The Chippewas gave themselves one last possession with under a minute remaining in the opening half, as Sean Adesanya sacked Williams and forced a fumble that was recovered by Bristol to give CMU the ball on the Miami 42. 
 
But the Miami defense held firm, forcing a pair of incomplete passes before Trajan Bandy sacked Moore for a loss of 10 yards to the CMU 48 that forced a punt and preserved the Miami lead at the half.
 
The Canes’ first drive of the second half was nearly identical to its first possession of the game, as Williams led an eight-play, 75-yard drive that ended in a six-yard touchdown pass to K.J. Osborn that gave Miami a 14-2 advantage and marked his third straight game with a receiving touchdown. 
 
Williams finished 17-for-24 for 250 yards and one touchdown with zero interceptions; he has not thrown an interception through the 120 pass attempts of his career. The redshirt freshman has thrown for 1,044 yards and seven touchdowns compared to zero interceptions for his career; he has opened his Miami career with zero interceptions thrown on 120 attempts. He has completed 71.6 percent of his passes for his career and he felt he was most effective on Saturday when he was working quick routes.
 
“Just getting the ball out of my hands quick.
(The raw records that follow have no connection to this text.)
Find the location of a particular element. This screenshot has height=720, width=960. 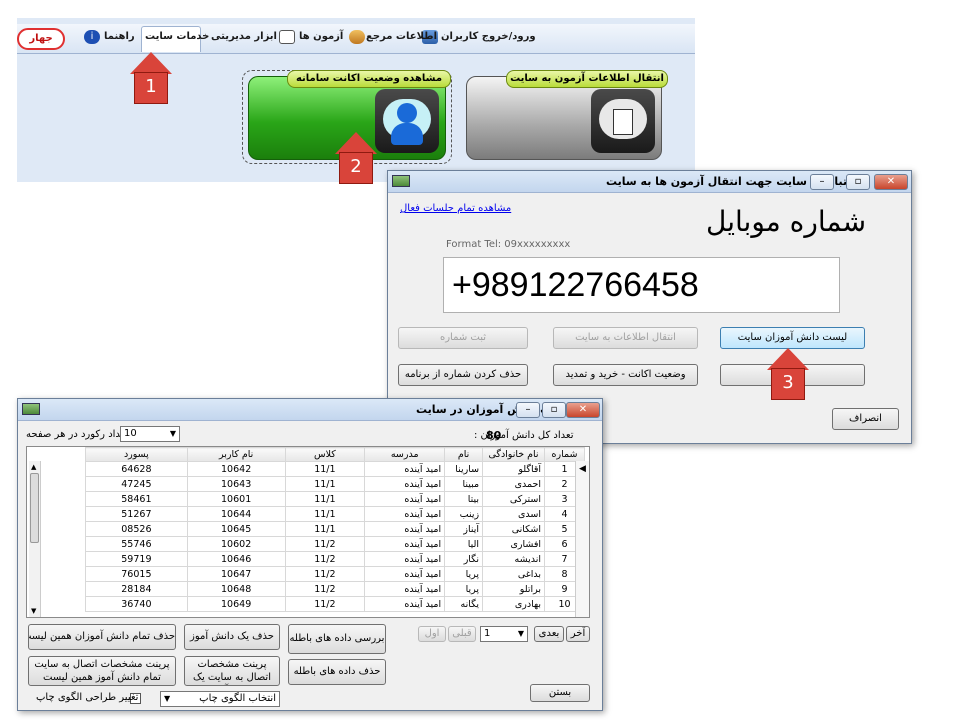

cell-password: 28184 is located at coordinates (136, 589).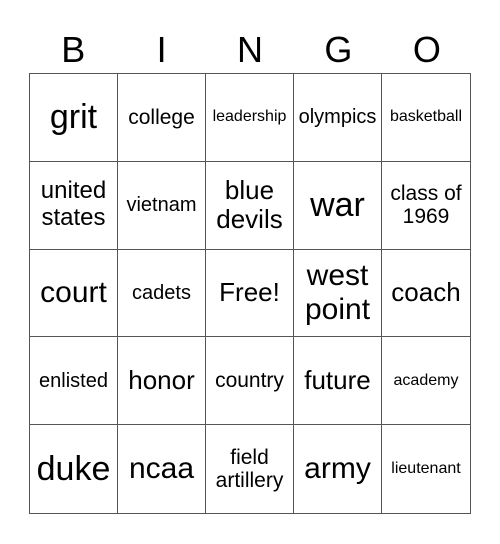 Image resolution: width=500 pixels, height=544 pixels. What do you see at coordinates (74, 118) in the screenshot?
I see `bingo-cell: grit` at bounding box center [74, 118].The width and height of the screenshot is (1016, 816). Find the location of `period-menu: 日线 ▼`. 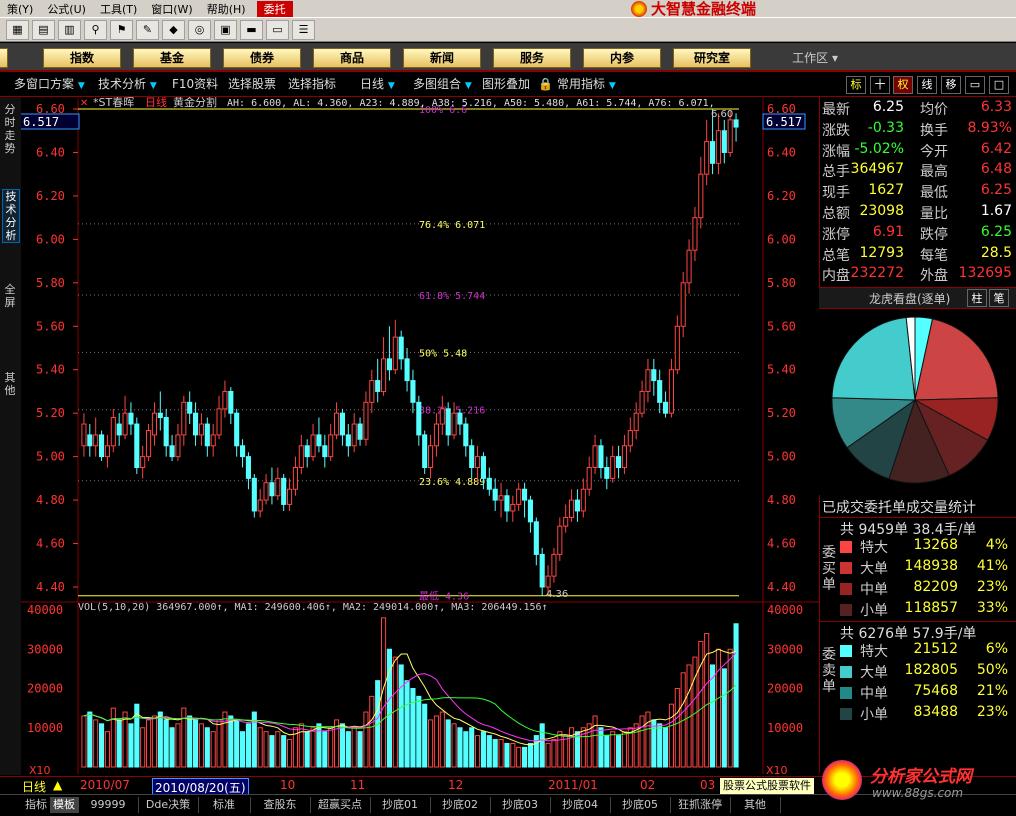

period-menu: 日线 ▼ is located at coordinates (378, 84).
Just working those quick routes, just taking what they were giving us,” Williams said. “I felt like when we started doing that it was really good and we were executing. I feel like we left a lot of plays out there; we’re definitely not complacent. We’re happy with the win but we know we got to get better.”
 
The Chippewas tried to cut into Miami’s lead halfway through the third quarter, as Ryan Tice missed a 54-yard field goal attempt that kept the Canes ahead by 12. But Tice’s next long attempt was true, as the senior drilled a 55-yard attempt to bring the Chippewas within nine points with 1:27 left in the third quarter. 
 
Miami answered with a nine-play, 73-yard scoring drive capped by a 22-yard field goal from Bubba Baxa that brought Miami back to a 12-point lead.
 
The Chippewas took advantage of a slew of Miami defensive penalties on a 17-play drive that ended in a one-yard rushing touchdown by Moore. The Canes committed three penalties inside their own five yard line with each penalty giving CMU a fresh set of downs and placing the ball at the Miami 1. 
 
The Canes stopped CMU twice, but Moore found the end zone on third and goal from the 1 to bring CMU within five, 17-12. Miami’s defense held the Chippewas to 248 total yards – 217 passing yards and 31 rushing yards – Saturday. The Chippewas scored a touchdown in the fourth quarter, ending a streak of 12 quarters at home without allowing a touchdown dating to last season.
 
“It was a heroic goal-line stand that was only aided by our lining up offsides,” Diaz said. “They ran a very tough play, a tight end throw-back on [Michael] Pinckney and was his hand in there? They said it was. It was a great effort that was ruined by a penalty. Trajan [Bandy], on the deflection pass, turns his head around to find the ball and gets whistled for that. But that is all part of playing clean. The rules of the game are the rules of the game and it’s our responsibility to play better and not to put ourselves into situations where you give somebody, I don’t know how many snaps that they had down there inside the two-yard line. There were too many guys fighting and doing what you want to let them just have free downs and that’s what we gave them. In a baseball analogy, during the whole game we gave them more than three outs. They played very hard. Their quarterback is a dude; that guy can play, and he made a lot of tough throws into tight windows. When you’re playing baseball and you need to get somebody out, and you give them four or five outs an inning, it’s a tribute to the fact that they only scored 12.”
 
Miami punter Lou Hedley booted a career-long 59-yard punt to give the Chippewas one final possession beginning on their own 5. CMU had one last chance to score against the Hurricanes and try to steal a road win. But Al Blades, Jr., picked off a floating pass from Moore with six seconds left in the game to earn his first Turnover Chain and seal the five-point win for the Canes.